我らの水はどこにある (Warera no Mizu wa Doko ni Aru)
- Genre: Yaoi
- Written by: Yugi Yamada
- Published by: Houbunsha
- English publisher: NA: Digital Manga Publishing;
- Magazine: Hanaoto
- Published: 2002

= Dry Heat (manga) =

Manga by Yugi Yamada

Dry Heat (我らの水はどこにある, Warera no Mizu wa Doko ni Aru) is a Japanese manga written and illustrated by Yugi Yamada.
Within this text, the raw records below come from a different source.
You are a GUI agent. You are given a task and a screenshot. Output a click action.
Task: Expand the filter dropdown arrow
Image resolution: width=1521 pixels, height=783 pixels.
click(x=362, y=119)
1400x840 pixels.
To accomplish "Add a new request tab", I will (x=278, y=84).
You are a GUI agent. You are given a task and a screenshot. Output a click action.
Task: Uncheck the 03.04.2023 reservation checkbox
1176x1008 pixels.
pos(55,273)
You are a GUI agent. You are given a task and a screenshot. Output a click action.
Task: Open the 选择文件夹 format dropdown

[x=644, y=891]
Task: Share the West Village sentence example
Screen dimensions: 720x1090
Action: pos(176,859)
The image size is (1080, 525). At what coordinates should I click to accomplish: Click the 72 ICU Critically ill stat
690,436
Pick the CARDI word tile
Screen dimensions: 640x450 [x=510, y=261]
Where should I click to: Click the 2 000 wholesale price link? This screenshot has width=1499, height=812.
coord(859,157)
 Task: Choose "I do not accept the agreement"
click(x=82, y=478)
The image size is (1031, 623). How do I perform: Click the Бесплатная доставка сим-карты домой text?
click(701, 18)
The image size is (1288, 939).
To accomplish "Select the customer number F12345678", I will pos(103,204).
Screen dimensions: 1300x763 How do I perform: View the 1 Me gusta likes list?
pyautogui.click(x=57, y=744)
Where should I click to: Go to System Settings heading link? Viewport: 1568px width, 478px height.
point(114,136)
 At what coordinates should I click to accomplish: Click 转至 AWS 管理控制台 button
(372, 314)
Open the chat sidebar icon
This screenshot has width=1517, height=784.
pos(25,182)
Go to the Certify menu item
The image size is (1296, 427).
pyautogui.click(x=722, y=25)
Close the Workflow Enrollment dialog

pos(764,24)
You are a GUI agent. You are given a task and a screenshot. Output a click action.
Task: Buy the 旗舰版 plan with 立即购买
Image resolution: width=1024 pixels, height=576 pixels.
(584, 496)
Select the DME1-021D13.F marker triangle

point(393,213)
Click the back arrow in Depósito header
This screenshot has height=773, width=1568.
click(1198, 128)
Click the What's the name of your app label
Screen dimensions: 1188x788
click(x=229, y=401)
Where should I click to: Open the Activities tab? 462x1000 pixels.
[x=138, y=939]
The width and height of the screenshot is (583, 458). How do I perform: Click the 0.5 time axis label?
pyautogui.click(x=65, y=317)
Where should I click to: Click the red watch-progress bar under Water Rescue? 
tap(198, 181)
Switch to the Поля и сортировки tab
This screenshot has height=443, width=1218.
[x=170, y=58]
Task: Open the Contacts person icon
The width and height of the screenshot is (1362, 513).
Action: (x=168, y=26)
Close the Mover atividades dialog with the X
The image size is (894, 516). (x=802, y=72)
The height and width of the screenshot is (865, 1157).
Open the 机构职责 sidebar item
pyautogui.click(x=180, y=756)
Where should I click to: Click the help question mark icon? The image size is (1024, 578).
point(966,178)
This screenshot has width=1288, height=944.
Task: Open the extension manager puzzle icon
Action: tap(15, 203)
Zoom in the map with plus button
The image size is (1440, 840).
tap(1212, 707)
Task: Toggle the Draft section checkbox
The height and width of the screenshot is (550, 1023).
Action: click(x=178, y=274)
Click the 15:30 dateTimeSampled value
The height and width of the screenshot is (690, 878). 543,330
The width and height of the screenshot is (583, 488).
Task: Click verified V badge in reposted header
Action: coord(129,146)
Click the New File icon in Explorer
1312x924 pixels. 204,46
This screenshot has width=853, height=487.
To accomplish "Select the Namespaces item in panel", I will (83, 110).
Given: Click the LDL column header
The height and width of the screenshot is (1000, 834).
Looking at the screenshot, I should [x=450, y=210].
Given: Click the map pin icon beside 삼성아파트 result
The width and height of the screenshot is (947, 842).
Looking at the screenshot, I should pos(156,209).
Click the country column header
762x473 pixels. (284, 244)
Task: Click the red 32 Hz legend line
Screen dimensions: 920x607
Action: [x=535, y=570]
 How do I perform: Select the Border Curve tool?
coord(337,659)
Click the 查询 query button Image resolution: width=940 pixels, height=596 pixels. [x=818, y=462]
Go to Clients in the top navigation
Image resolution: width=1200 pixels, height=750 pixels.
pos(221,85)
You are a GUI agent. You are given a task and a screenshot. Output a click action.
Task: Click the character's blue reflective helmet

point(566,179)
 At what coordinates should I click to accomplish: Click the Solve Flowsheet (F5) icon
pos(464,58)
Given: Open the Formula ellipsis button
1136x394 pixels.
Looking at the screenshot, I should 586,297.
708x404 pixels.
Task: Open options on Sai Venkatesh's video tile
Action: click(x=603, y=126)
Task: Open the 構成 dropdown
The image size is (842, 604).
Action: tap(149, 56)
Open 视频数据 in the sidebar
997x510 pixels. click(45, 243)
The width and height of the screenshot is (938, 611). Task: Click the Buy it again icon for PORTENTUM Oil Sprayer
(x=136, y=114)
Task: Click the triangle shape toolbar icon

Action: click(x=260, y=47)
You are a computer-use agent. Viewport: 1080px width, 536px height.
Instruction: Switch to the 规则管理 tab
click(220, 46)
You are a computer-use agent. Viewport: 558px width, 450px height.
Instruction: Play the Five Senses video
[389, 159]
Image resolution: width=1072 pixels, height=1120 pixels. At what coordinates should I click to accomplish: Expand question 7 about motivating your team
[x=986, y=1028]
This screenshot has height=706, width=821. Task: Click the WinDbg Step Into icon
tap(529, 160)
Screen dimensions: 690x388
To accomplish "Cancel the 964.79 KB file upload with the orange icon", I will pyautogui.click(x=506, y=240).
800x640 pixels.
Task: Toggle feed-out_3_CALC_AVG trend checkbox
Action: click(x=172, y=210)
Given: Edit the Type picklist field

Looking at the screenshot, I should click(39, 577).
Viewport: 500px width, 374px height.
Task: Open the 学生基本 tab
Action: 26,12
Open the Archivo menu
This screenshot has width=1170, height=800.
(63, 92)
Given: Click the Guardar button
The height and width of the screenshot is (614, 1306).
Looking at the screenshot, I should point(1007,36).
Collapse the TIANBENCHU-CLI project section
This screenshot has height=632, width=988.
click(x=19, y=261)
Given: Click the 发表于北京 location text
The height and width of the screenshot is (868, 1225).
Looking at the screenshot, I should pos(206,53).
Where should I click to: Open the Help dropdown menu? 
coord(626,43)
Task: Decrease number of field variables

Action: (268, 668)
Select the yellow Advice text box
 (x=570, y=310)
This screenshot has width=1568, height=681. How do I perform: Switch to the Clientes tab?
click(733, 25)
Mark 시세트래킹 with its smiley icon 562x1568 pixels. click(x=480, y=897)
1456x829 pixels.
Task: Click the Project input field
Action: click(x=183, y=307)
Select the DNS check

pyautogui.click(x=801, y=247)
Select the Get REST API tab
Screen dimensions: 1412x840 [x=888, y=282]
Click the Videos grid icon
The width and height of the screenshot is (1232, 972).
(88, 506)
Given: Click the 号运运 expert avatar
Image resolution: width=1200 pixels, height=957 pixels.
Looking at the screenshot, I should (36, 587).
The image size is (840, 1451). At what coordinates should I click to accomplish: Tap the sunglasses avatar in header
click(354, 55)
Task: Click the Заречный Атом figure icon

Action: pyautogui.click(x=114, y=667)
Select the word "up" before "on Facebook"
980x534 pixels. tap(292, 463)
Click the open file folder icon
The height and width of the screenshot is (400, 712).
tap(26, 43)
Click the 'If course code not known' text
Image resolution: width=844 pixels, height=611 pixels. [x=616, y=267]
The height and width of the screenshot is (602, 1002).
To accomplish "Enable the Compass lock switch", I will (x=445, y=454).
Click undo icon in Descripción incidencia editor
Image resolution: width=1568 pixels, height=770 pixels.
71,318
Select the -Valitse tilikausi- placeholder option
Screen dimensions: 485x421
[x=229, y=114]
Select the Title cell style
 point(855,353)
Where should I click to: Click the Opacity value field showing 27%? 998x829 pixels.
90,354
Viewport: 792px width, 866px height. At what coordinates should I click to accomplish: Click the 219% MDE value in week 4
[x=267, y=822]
It was serialised in Hanaoto magazine and collected into a bound volume by Houbunsha in 2002. It is licensed in North America by Digital Manga Publishing, which released the manga through its June imprint, on 24 February 2010.

==Reception==
Leroy Douresseaux, writing for Comic Book Bin, enjoyed the characterisation, saying "there is as much action going on in [the] character's heads as there is action on the page", and described the manga as an "engaging read".

Katherine Farmar, writing for Manga Village, noted Yamada's method of taking the BL cliche of the "childhood-crush-all-grown-up" and making it "less sentimental and more realistic", feeling it had "substance", and that the genres were "a delightful blend of romance, comedy, and very low-key thriller".